JPMorgan’s net income rose to $11.7 billion, or $3.74 per share, in the quarter ended Sept. 30, compared with $9.4 billion, or $2.92 per share, a year earlier.
Analysts on average had expected earnings of $3.00 per share, according to Refinitiv.
Wall Street banking has remained strong for most of the past year, as large, cash-flush financial sponsors and corporates embarked on a dealmaking spree, helping drive up investment banking fees at the largest Wall Street banks to record levels.
Overall revenue rose 2% to $30.44 billion in the quarter. Analysts on average were expecting revenue of $29.76 billion.
Net revenues in the bank’s asset and wealth management division were up 21%, boosted by higher management fees in the division that manages wealth for large institutions and individual investors.
Investment banking revenue surged 45% to $3 billion.
Its consumer bank also reported a solid quarter as credit card spending rose and customers paid off loans at a slower pace, meaning the bank earned more interest income.
“JPMorgan has kicked off reporting season, setting a clearly positive tone for what a bank that executes can deliver,” said Credit Suisse analyst Susan Katzke.
The bank’s shares were up marginally in pre-market trading.
Other large U.S. banks including Bank of America, Citigroup, Wells Fargo and Morgan Stanley will report results on Thursday, while Goldman Sachs, Wall Street’s premier investment bank, will round out the earnings season on Friday.
DEALMAKING FRENZY
With global investment banking fees hitting an all-time record in the first half of the year, banks like JPMorgan have made the most of the dealmaking boom.
The biggest U.S. corporations have benefited from booming stock markets that have driven up their valuations and allowed them to use stock as acquisition currency, while they have also sought to raise debt and used large investment banks for advice on deals.
During the quarter, JPMorgan maintained its position as the banking world’s second-biggest provider of worldwide M&A advisory after Goldman Sachs, according to Refinitiv. The league tables rank financial services firms by the amount of M&A fees they generate.

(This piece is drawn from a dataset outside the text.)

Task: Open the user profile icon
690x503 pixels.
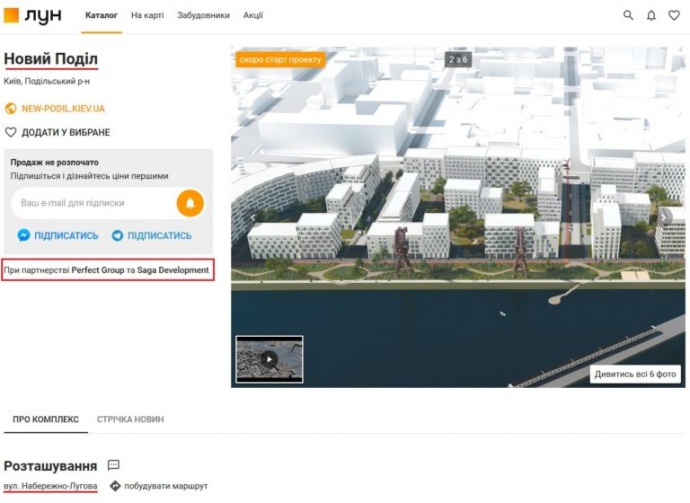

High levels of fundraising, debt refinancings, convertible bond deals and stock sales also boosted investment banking.
JPMorgan’s trading outfit, however, continued to see a slowdown in activity and did not hit the highs of the previous quarters that were boosted by unprecedented volatility in financial markets and a “meme stock”-fueled trading frenzy.
Overall, markets and securities services revenue fell 4% to $7.5 billion, with fixed income trading slumping 20% to $3.7 billion. However, equity markets revenue jumped 30%.